### RECORDS FOR THIS EXERCISE

▼▼▼

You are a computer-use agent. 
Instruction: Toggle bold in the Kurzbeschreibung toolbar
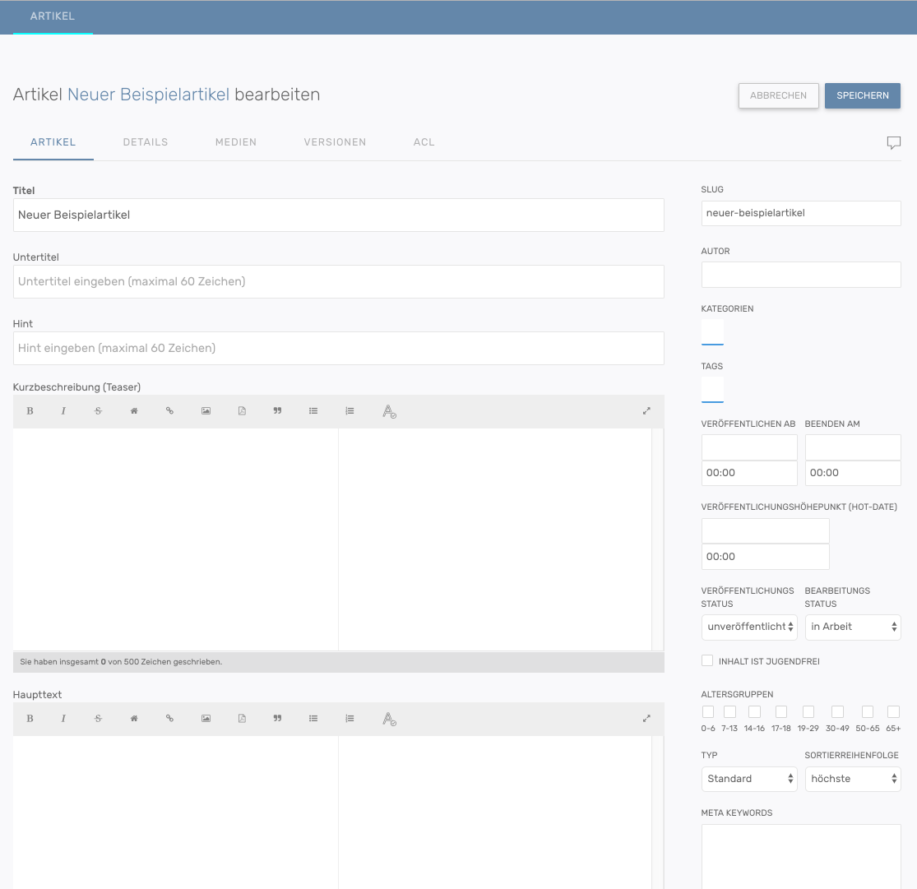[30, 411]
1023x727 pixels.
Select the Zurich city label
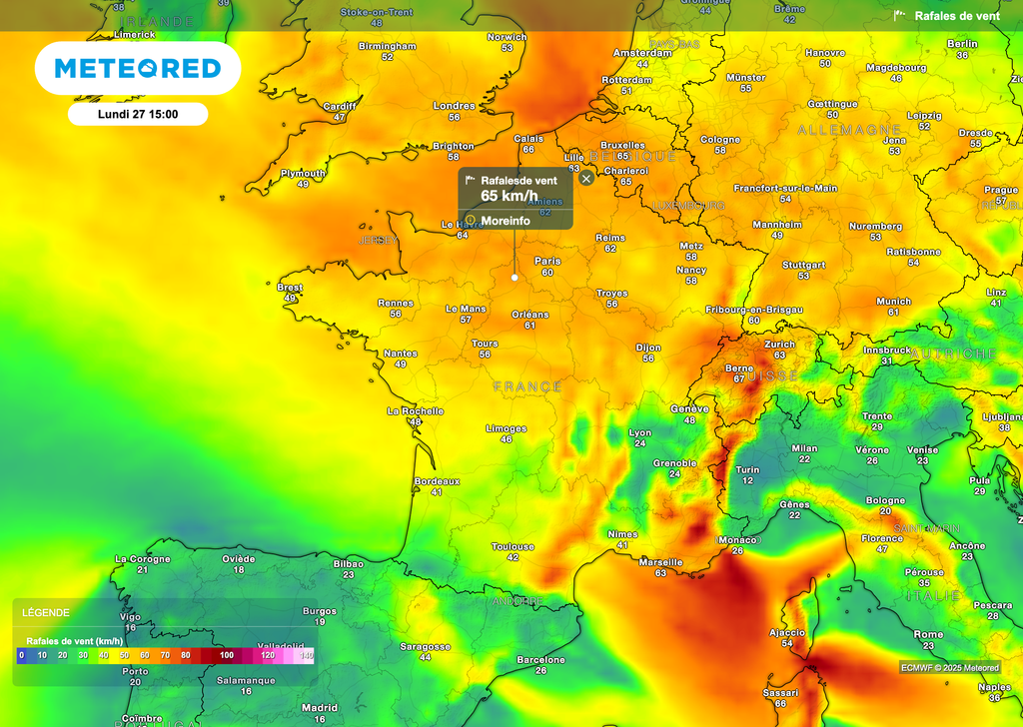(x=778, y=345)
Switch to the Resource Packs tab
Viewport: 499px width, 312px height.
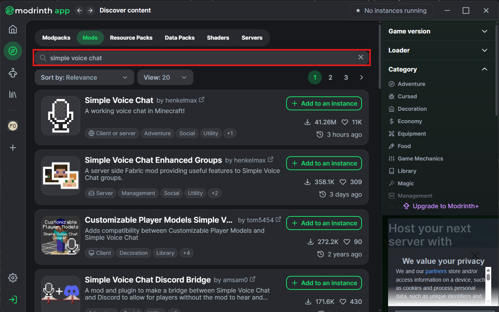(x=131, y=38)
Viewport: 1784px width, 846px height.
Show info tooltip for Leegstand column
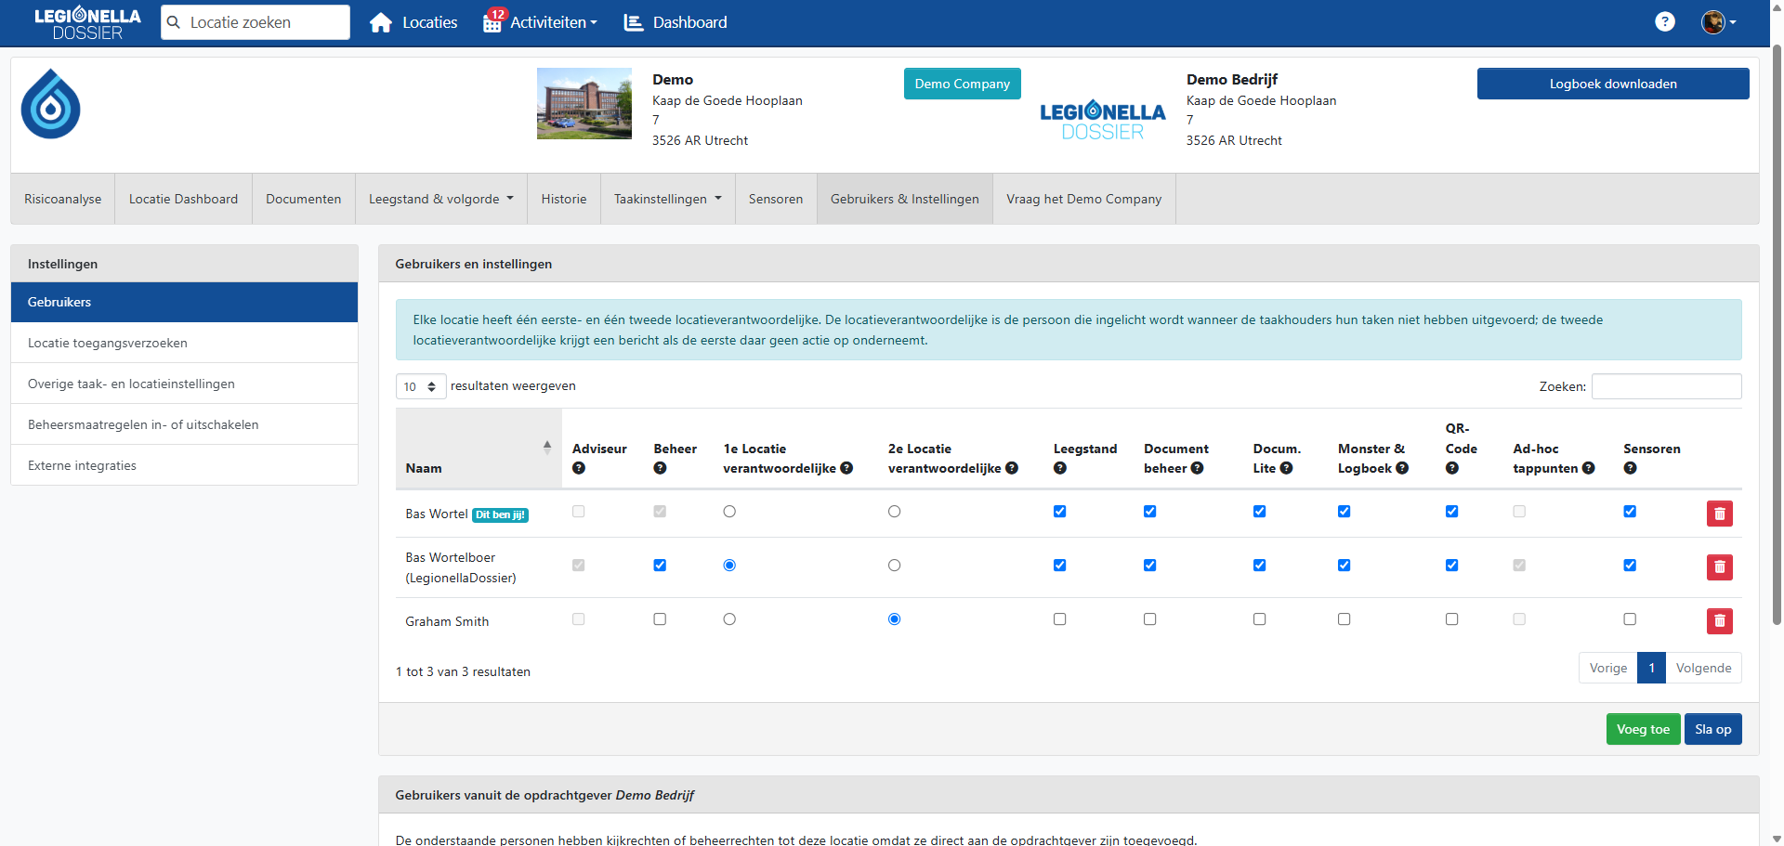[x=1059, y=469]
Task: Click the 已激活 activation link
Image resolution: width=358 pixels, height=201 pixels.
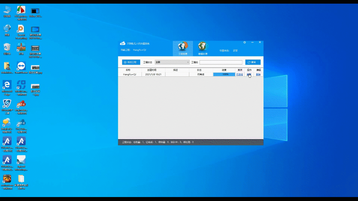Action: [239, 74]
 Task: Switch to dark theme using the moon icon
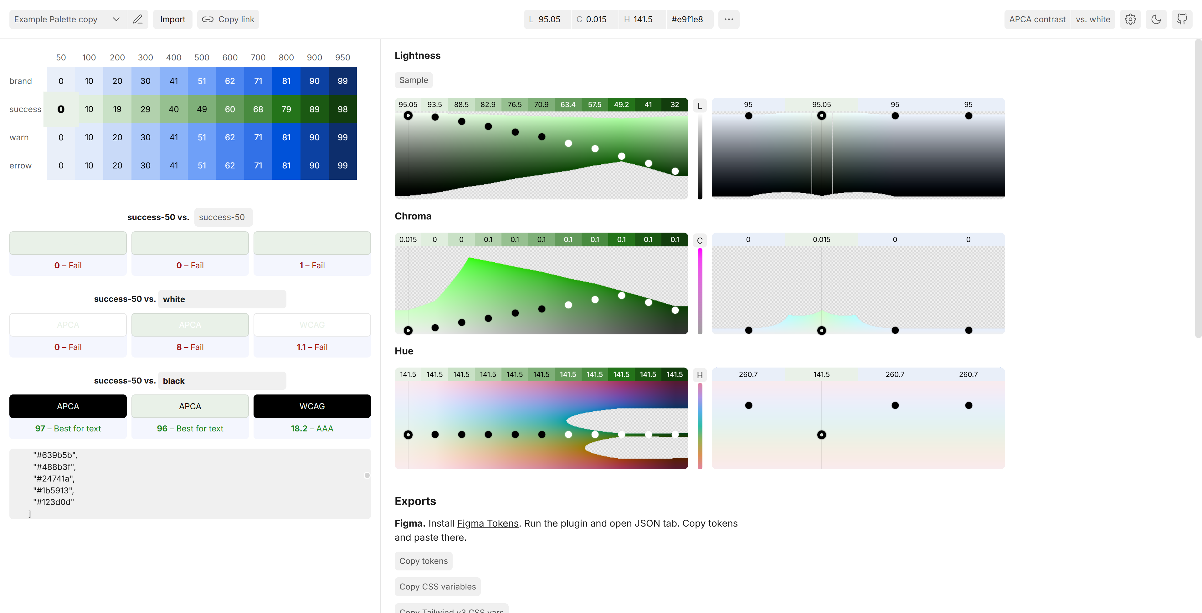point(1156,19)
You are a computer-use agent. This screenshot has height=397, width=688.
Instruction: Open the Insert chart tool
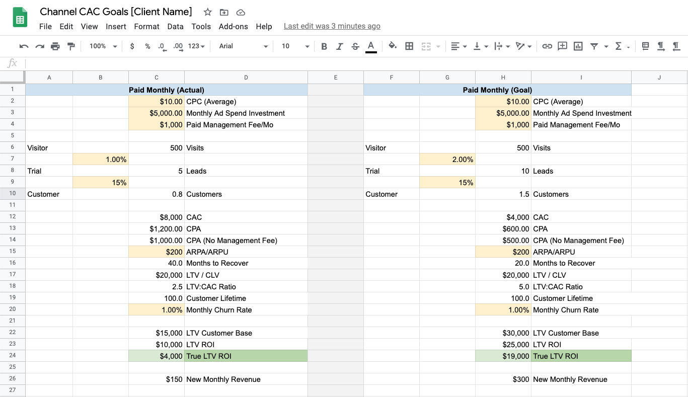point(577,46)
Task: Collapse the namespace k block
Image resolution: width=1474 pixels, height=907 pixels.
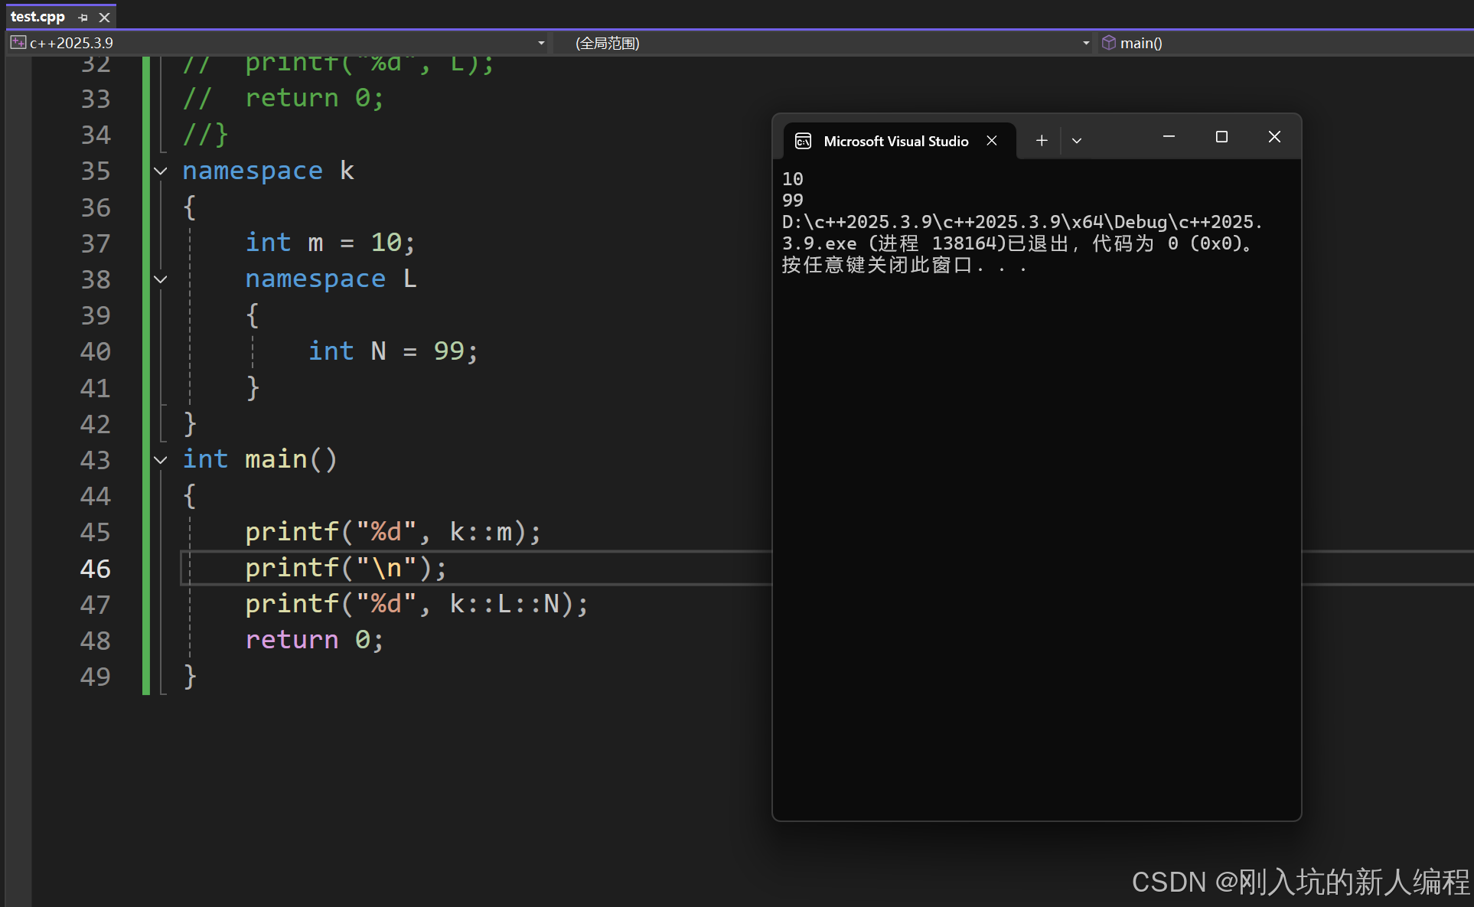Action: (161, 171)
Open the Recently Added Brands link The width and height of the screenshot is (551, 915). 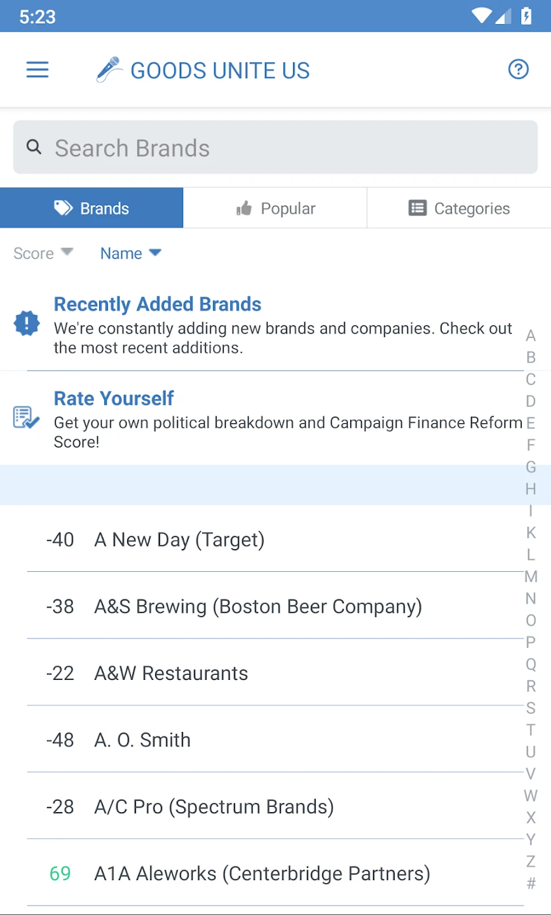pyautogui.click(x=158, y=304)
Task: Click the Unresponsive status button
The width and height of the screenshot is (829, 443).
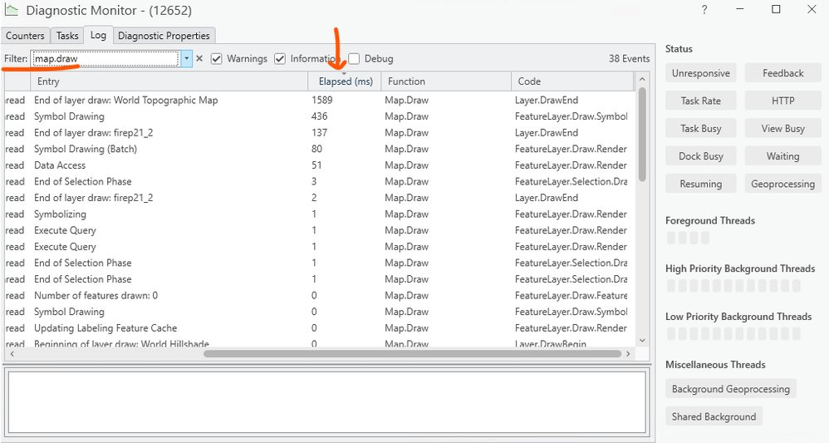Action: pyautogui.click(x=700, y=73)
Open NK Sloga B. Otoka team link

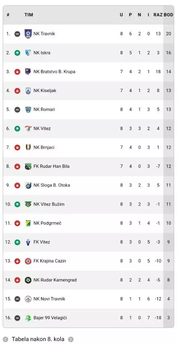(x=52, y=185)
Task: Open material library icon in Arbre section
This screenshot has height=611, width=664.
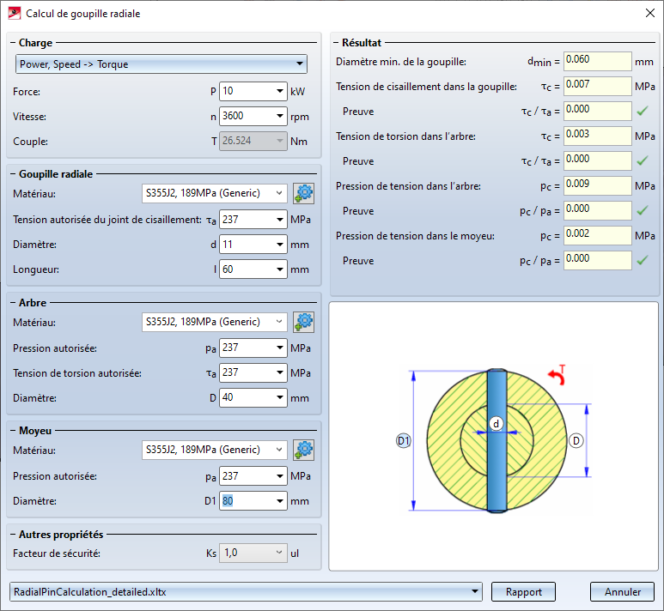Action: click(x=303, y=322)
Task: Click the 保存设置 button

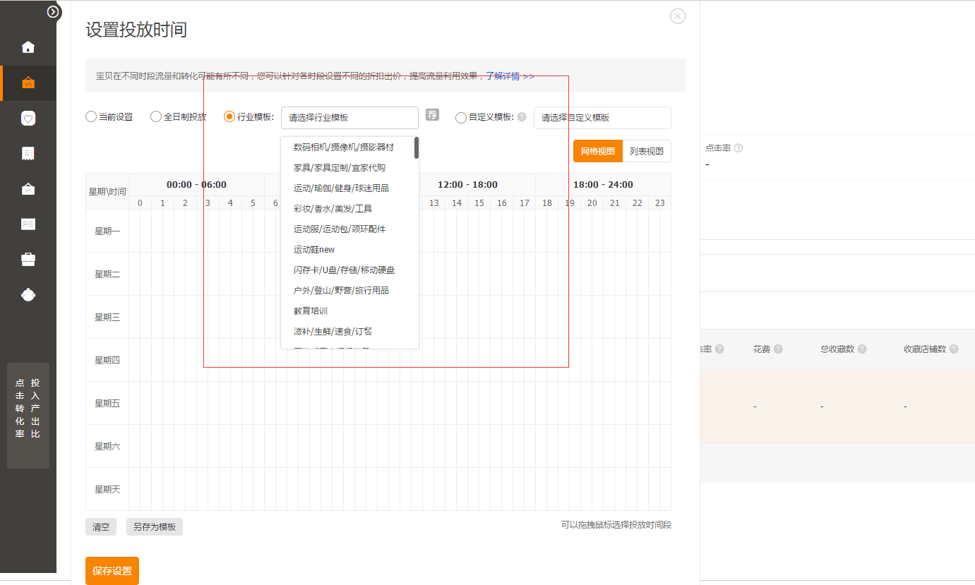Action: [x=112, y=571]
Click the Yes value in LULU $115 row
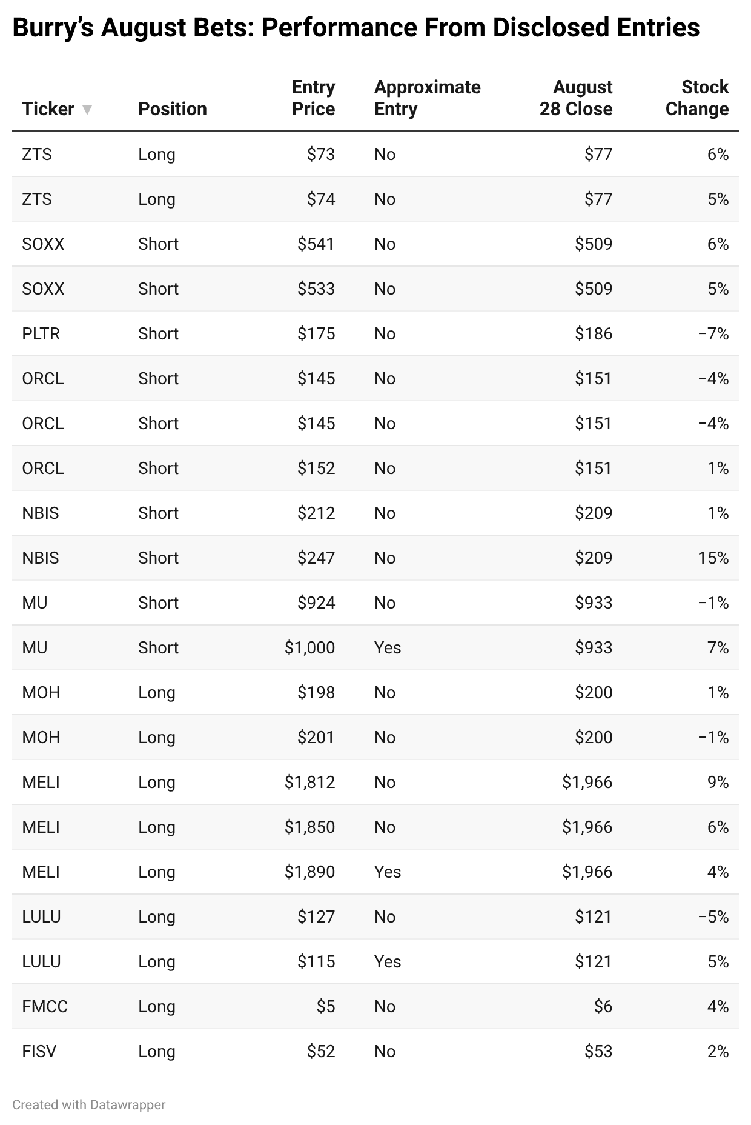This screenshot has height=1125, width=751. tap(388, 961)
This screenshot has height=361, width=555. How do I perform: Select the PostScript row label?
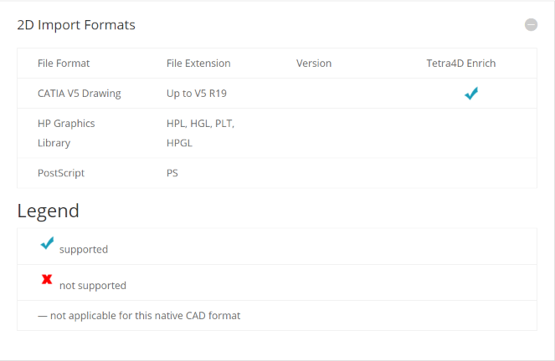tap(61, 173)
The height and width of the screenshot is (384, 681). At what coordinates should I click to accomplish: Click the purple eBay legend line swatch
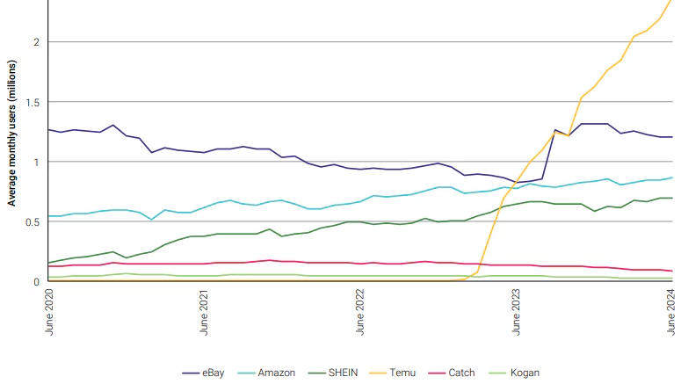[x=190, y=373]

▲▲▲

### JOB
Copy word for word everything from the line containing "The height and" down to the end of the rows, leaving out the pictures.

### FINAL ANSWER
The height and width of the screenshot is (384, 681). At what coordinates should I click to accomplish: Click the purple eBay legend line swatch
[x=190, y=373]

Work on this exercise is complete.